Все по очереди довольно легко проделали этот помер. Одного только Леньку Стародуба никто из студентов не мог поднять.
— Кабан… Тумба… Слон… Гиппопотамий бог, — шутливо бранились студенты.
Ленька, очень довольный собой, хохотал и шумно бил себя в грудь кулаком.
— А ну давайте я попробую, — предложил Сергей и, не ожидая ответа, лег на пол.
Ленька, как огромная туша, навалился ему на спину. Все молча ждали, что будет.
Сергей понатужился, тяжело задышал и, густо покраснев, начал медленно подниматься на ноги.
— Браво! Бис! Бис! — закричал Владислав Спасский.
И все студенты тоже закричали, застучали каблуками и захлопали в ладоши.
— Что ж это из него вырастет?.. — удивленно спросил Ленька Стародуб и, подойдя вплотную к Сергею, начал бесцеремонно ощупывать его крепкие мускулы.
Угловой жилец, подросток, который занимался на кухне и спал на сундуке в темном коридоре, сразу заслужил внимание жильцов Людмилы Густавовны.
Глава XXVI
КАТОРЖНЫЕ
Как-то Сергей и Спасский шли по улице. Навстречу им, громыхая по булыжникам мостовой, тянулись подводы, нагруженные ящиками с пестрыми наклейками.
— Знаешь казанское мыло? Оно по всей России идет. Братья Крестовниковы на мыле и на свечах миллионы нажили, — сказал Владислав.
— А большой у них завод? — спросил Сергей.
— Да один из первых в России.
— Я еще на заводах никогда не бывал, только в Уржуме на Аркуле видал, как пароходы чинят. У нас заводская практика со второго курса начинается.
— А ты бы пошел на Крестовниковский завод да посмотрел. Ведь ваших техников туда как будто пускают.
— Верно, попробую сходить.
И, не любя откладывать дело в долгий ящик, Сергей в первый же день, когда было не так много уроков, отправился в Плетени, на мыловаренный завод братьев Крестовниковых.
Сидевший у ворот завода сторож сперва не хотел его пропустить, но Сергей показал ему свой ученический билет. Сторож подумал, что ученика прислали на практику, — это было обычное дело на заводе, — и открыл калитку.

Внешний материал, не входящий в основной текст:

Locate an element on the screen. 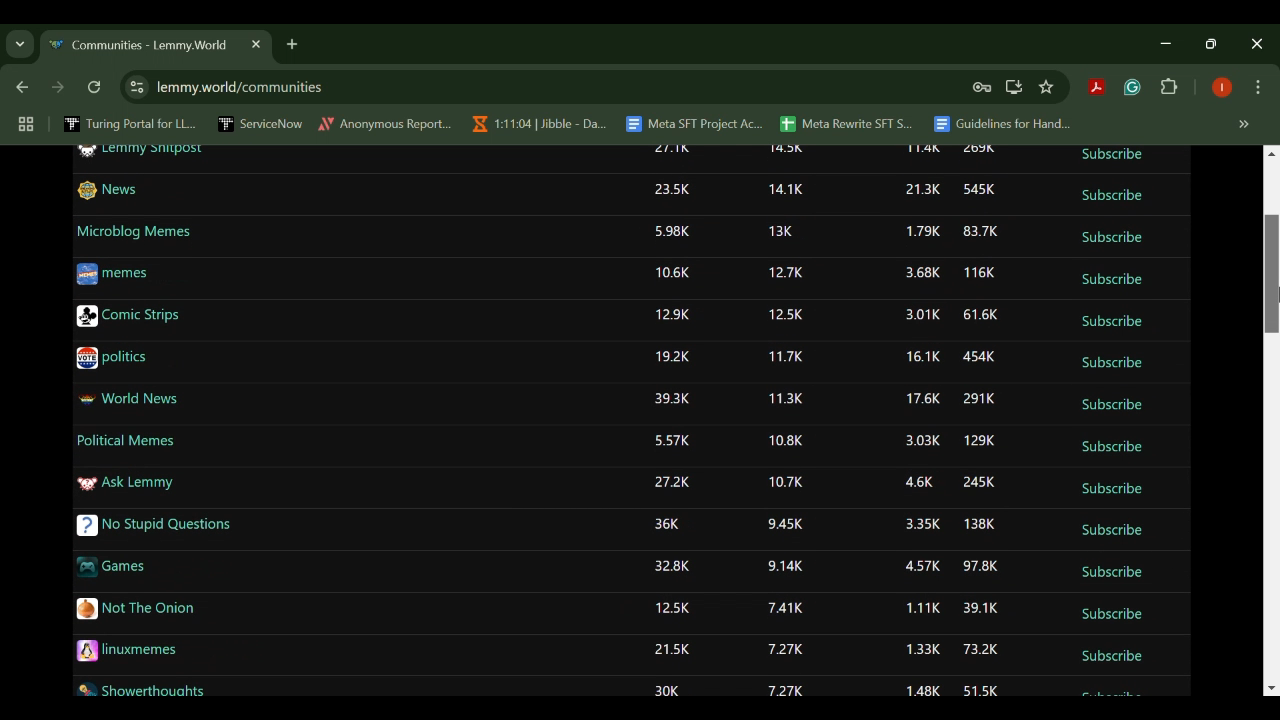 The height and width of the screenshot is (720, 1280). 3.01K is located at coordinates (918, 316).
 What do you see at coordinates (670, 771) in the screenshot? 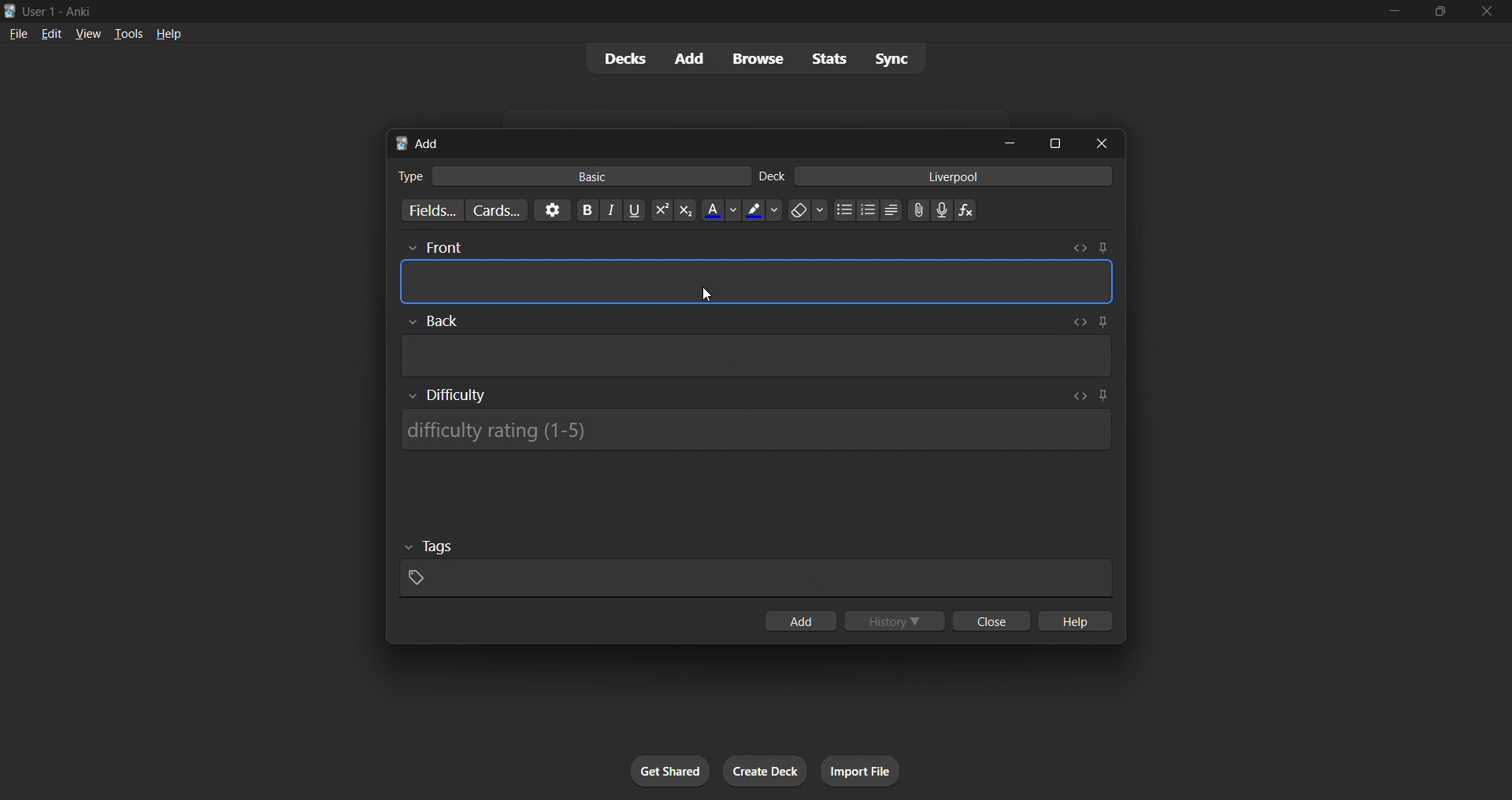
I see `get shared` at bounding box center [670, 771].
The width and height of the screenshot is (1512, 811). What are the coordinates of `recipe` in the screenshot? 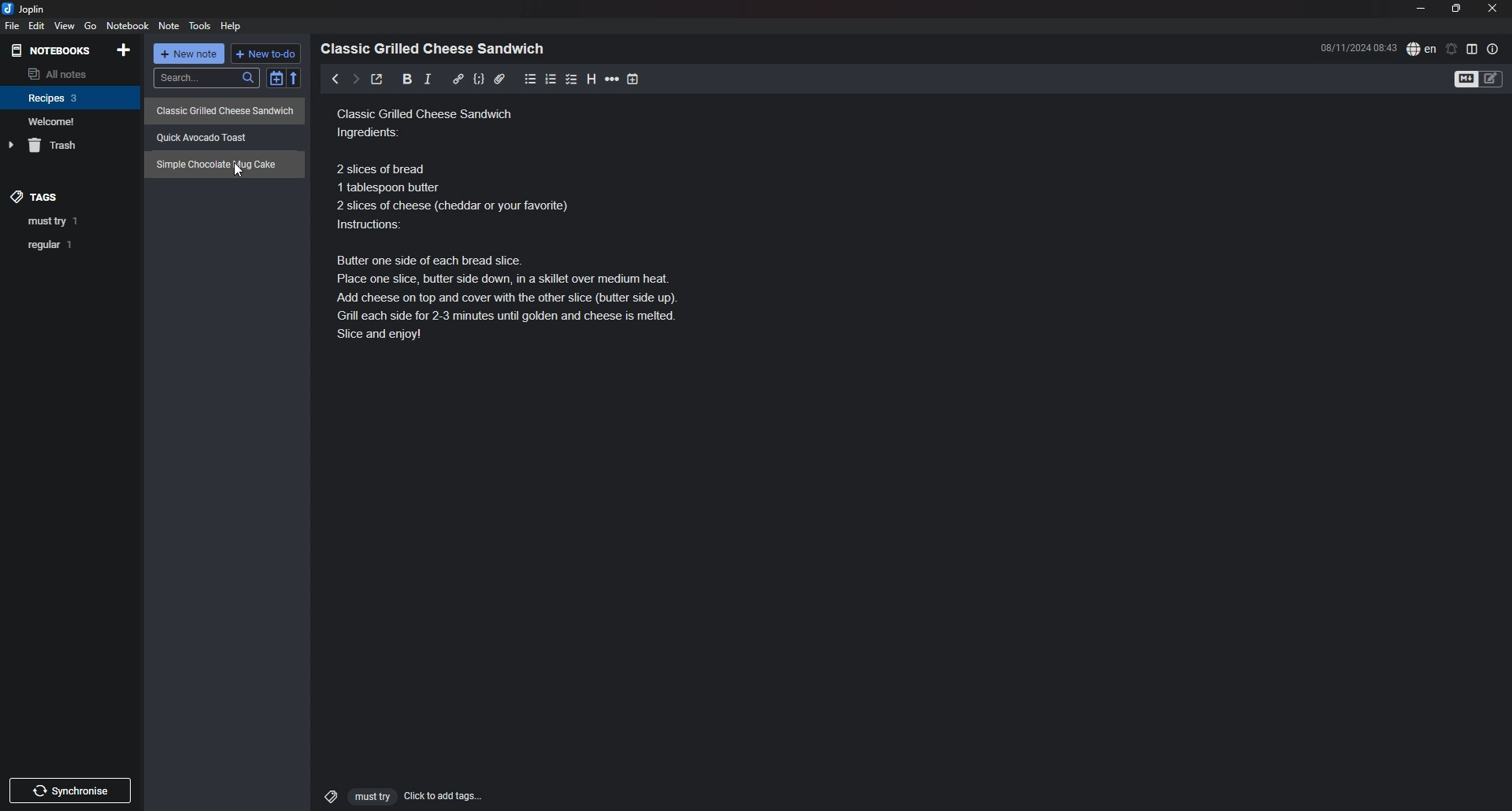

Первое, что бросилось в глаза Сергею, были длинные каменные цеха, приплюснутые, словно вросшие в землю. Крепко пахло мылом, нашатырем и еще чем-то, затхлым и кислым. Земля во дворе была скользкая от мыльных ополосков. Голубовато-серые лужи отливали перламутром и пузырились. Недалеко от ворот, около длинного здания, шла погрузка ящиков с мылом. Большие, тяжелые ящики спускали сверху на блоке. На каждом ящике пестрела этикетка: «Казанское мыло. Малая золотая медаль на Парижской выставке».
— Скажите, как пройти в машинный цех? — спросил Сергей у рабочих, которые возились около подвод.
— Какие у нас машины? Одно название, — махнул рукой один из рабочих в тяжелом и блестящем от мыла фартуке.
— Иди вон туда, парень! — крикнул второй и показал в глубь двора.
Сергей пошел, куда ему указали, но попал не в машинное отделение, а в сернокислотный цех. Он открыл маленькую скрипучую дверь, и острый запах пахнул ему в лицо с такой силой, словно он наклонился над огромной бочкой нашатырного спирта. Сергей закашлялся.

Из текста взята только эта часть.